The Grand Chamber also found that the government had neglected to subject its targeting practices to enough authorization procedures. Bulk communications may be analyzed (by machines or by people) using “selectors”—that is, search terms such as account names or device addresses—and the government apparently did not specify how these selectors would be chosen or what kinds of selectors it might use in the course of surveillance procedures.
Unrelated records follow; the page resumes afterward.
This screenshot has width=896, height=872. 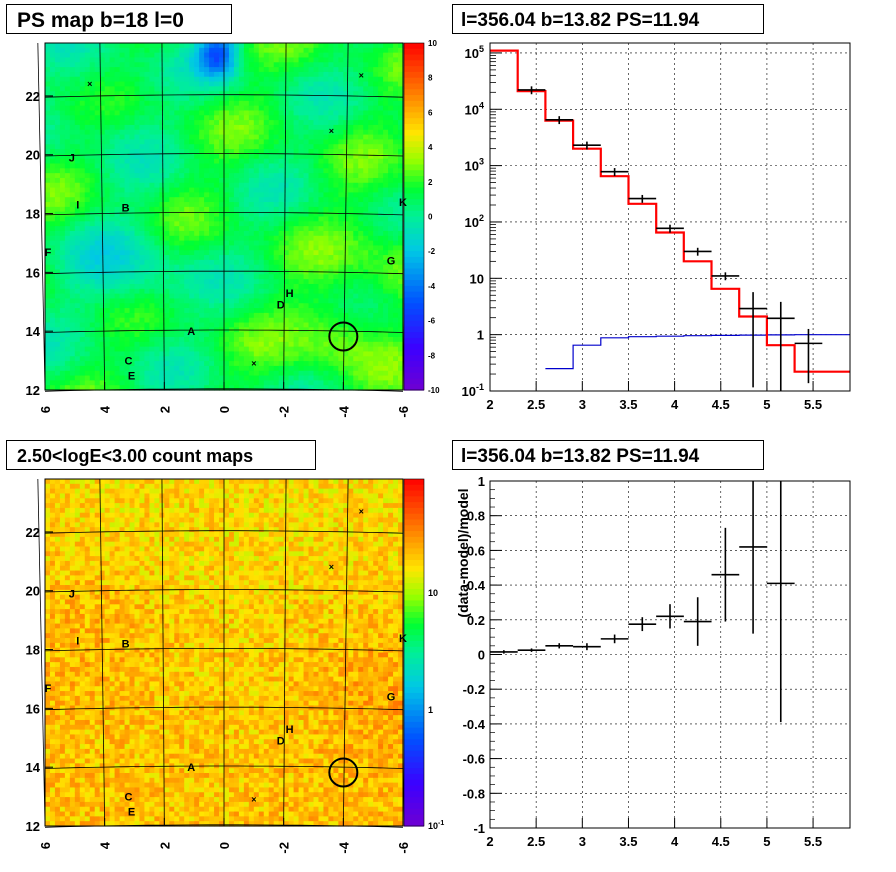 What do you see at coordinates (430, 112) in the screenshot?
I see `psmap-colorbar-label: 6` at bounding box center [430, 112].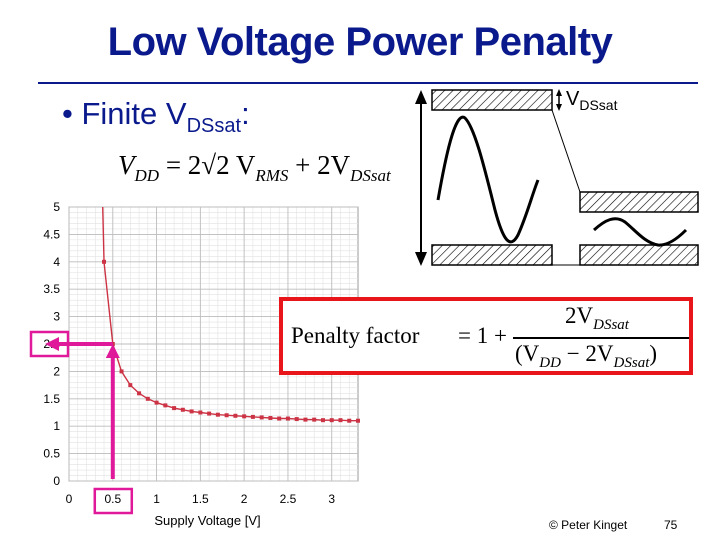 Image resolution: width=720 pixels, height=540 pixels. What do you see at coordinates (559, 92) in the screenshot?
I see `vdssat-arrow-up` at bounding box center [559, 92].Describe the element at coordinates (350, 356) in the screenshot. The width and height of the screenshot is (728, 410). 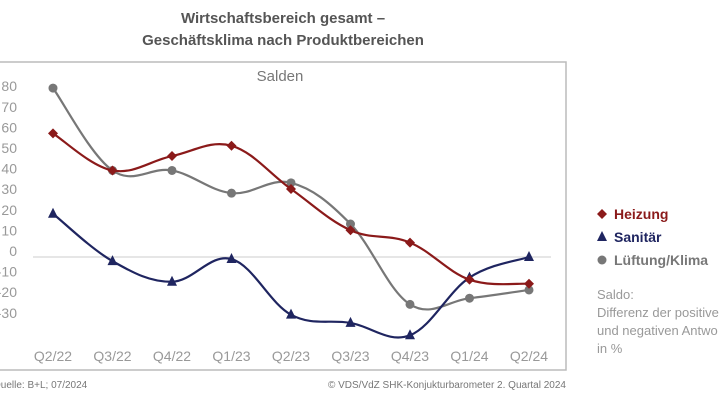
I see `x-tick-label: Q3/23` at that location.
It required analysts performing searches on people’s communications to document why they searched for terms connected to particular people’s identities, but did not have anyone else (other than an individual analyst) decide whether those search terms were OK.

The Grand Chamber ruled that acquiring communications metadata through mass interception powers is just as intrusive as intercepting communications content. It considers that the interception, retention, and searching of communications data should be analyzed taking into account the same safeguards as those applicable to the content of communications. However, the Grand Chamber decided that while the interception of communications data and content will normally be authorized at the same time, once obtained the two may be treated differently. The Court explained: 

In view of the different character of related communications data and the different ways in which they are used by the intelligence services, as long as the aforementioned safeguards are in place, the Court is of the opinion that the legal provisions governing their treatment may not necessarily have to be identical in every respect to those governing the treatment of content.

On concerns raised about the impact of surveillance on journalists and their sources, the Grand Chamber agreed that the UK was substantially deficient in not having proactive independent oversight of surveillance of journalists’ communications, whereby “a judge or other independent and impartial decision-making body” would have applied a higher level of scrutiny to this surveillance.

Overall, the Grand Chamber decision falls below the standards of the Court of Justice of the European Union (the Supreme Court of the European Union in matters of European Union law), although it does have some good safeguards. For instance, the Luxembourg Court of Justice of the European Union judgment, in Schrems I. v. Data Protection Commissioner, made clear that legal frameworks granting public authorities access to data on a generalized basis compromise "the essence of the fundamental right to private life," as guaranteed by Article 7 of the European Union Charter of Fundamental Rights.  In other words, any law that compromises the “essence to right private life” cannot ever be proportionate nor necessary. 

While we would like more, this decision still puts the Grand Chamber way ahead of U.S. courts deciding cases challenging bulk surveillance. Courts in the U.S. have tied themselves in knots trying to accommodate the U.S. government’s overbroad secrecy claims and the needs of the U.S. standing doctrine. In Europe, the UK did not claim that the case could not be decided due to secrecy.  More importantly,  the Grand Chamber was able to reach a decision on the merits without endangering the national security of the U.K. 

U.S. courts should take heed: the sky will not fall if you allow full consideration of the legality of mass surveillance in regular courts, rather than the truncated, rubber-stamp review currently done in secret by the Foreign Intelligence Surveillance Court (FISA). Americans, just like Europeans, deserve to communicate without being subject to bulk surveillance. While it contains a serious flaw, the Grand Chamber ruling demonstrates that the legality of mass surveillance programs can and should be subject to thoughtful, balanced, and public scrutiny by an impartial body, independent from the executive branch, that isn’t just taking the government’s word for it but applying laws that guarantee privacy, freedom of expression, and other human rights.